## What this exercise asks
- a) Translate this sentence from the travel account into Spanish: "The two countries are separated by Nicaragua, and it is hard to say which is better."
- b) According to the travel account, within how many hours might hospital care give some chance of survival after the snake's bite?
- c) In the travel account, swap "coffee" for "tea" and write out the passage, beginning at the words "The next morning, we" and stopping after "bolder and stronger.".

## Text

══════════════════════════════

The next morning, we were greeted with great coffee in the main lodge. Costa Rica and its long-time coffee rival, Guatemala, are constantly vying for the best coffee in Central America. The two countries are separated by Nicaragua, and it is hard to say which is better. I have had both many times and it is a question of personal taste. If there is any difference, the Costa Rican coffee is probably bolder and stronger.
After breakfast, our young guide took us out into the jungle on foot. Both of us wore open sandals and afterwards we realized he should probably have told us to wear hiking boots like he did, but if the message of his boots wasn’t clear enough, what can one expect from crazy Americans. He also carried a large machete to hack at some huge leaves and bushes restricting our access on the narrow path ahead of us. The cacophony of exotic birds surrounded us and the mischievous monkeys were staring at us from the canopy of enormous trees above. A large hairy spider was sitting in the middle of a leaf at eye level, and I was intrigued by sounds of larger animals up ahead. Our guide stopped to explain something to my wife, and I went ahead around him to check out a sloth in a tree. A few steps further and I happened to look down at a slight movement and there it was: a remarkably distinctive snake in a combination of black, white, and pale yellow was curled up right in front of me in the middle of the path. Immediately I pulled out my camera and began to click away. I had taken several great shots before our guide stopped behind me, put his hand gently on my shoulder and tried to pull me back with great caution. Whispering softly he said to move backwards carefully without any abrupt movements. To my surprise he seemed genuinely afraid of the snake. Once we had moved a safe distance away, he explained that this was the extremely dangerous “Fer-de-lance,” the deadliest snake in Central America. The snake is not afraid of humans and attacks aggressively when it sees a possible prey. The guide said we could go no further on our original path, because the snake would wait for a possibility to attack upon our return. I don’t know if that was a bit melodramatic, but we were not going to contest his advice. Apparently, the snake seeks warm blood to hunt and after the bite your blood coagulates and breaks down capillary walls. There might be some chance of survival with medical help at a hospital within four hours. But one is not likely to get such help here in the middle of nowhere. That evening we enjoyed an early dinner complimented by a spectacular sunset and decided to spend the next day relaxing at the swimming pool as we planned our journey onwards after exiting the Osa Peninsula.

══════════════════════════════

## Input data

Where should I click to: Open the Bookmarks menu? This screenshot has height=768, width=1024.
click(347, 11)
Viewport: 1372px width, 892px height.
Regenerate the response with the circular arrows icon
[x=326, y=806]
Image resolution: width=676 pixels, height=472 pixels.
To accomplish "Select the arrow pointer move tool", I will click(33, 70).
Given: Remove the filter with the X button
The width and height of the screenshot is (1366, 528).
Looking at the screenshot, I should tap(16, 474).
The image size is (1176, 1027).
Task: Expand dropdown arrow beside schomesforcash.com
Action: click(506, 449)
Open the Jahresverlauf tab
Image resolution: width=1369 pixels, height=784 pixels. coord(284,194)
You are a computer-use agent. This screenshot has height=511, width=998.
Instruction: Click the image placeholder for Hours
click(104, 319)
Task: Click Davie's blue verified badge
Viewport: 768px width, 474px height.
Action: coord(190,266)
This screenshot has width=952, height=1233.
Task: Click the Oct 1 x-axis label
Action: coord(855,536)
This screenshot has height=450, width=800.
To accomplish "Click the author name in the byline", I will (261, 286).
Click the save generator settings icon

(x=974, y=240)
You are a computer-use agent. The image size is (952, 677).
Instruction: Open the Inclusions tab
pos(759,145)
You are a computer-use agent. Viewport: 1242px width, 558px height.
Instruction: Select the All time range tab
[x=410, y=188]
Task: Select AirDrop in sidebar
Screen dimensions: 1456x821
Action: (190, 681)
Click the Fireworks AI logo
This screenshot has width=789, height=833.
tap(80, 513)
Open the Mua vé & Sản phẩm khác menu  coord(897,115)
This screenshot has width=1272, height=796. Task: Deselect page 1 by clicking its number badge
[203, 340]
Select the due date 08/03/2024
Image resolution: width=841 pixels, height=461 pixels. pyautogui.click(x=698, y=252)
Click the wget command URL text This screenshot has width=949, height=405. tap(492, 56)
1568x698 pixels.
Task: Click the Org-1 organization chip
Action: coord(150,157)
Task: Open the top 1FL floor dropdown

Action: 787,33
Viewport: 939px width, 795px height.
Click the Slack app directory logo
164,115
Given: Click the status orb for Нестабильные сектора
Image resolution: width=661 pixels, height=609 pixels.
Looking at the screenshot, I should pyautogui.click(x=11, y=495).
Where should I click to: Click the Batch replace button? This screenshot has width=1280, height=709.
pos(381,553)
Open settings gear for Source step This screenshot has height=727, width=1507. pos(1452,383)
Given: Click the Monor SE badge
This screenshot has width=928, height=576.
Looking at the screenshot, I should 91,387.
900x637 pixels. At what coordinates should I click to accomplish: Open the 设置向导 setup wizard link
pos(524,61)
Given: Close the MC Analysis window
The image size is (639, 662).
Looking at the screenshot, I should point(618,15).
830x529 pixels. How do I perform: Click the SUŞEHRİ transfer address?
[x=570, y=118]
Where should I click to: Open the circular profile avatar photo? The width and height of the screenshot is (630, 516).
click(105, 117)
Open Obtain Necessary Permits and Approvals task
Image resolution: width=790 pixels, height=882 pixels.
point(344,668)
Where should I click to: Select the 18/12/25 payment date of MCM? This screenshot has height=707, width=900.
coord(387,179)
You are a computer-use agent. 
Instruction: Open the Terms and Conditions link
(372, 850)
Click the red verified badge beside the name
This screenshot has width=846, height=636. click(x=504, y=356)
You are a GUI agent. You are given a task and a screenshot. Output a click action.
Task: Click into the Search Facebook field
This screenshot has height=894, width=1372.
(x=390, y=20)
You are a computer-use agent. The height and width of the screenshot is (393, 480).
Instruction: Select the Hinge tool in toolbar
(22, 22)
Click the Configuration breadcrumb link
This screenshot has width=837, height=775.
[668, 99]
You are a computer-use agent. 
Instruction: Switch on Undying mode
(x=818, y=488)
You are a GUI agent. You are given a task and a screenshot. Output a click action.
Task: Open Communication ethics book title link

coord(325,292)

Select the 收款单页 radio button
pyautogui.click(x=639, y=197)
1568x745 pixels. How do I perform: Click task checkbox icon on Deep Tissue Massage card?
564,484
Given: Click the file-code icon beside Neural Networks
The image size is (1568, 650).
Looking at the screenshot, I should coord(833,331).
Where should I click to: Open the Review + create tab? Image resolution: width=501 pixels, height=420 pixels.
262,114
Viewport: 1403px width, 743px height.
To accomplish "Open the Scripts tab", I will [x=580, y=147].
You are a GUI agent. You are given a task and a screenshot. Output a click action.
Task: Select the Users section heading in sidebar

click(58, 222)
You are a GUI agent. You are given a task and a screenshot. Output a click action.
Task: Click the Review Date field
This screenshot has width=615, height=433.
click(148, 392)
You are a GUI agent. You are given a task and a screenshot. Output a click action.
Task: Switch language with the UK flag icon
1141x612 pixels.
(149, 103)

══════════════════════════════

## Responses by task
- a) Los dos países están separados por Nicaragua, y es difícil decir cuál es mejor.

- b) Within four hours.

- c)
The next morning, we were greeted with great tea in the main lodge. Costa Rica and its long-time tea rival, Guatemala, are constantly vying for the best tea in Central America. The two countries are separated by Nicaragua, and it is hard to say which is better. I have had both many times and it is a question of personal taste. If there is any difference, the Costa Rican tea is probably bolder and stronger.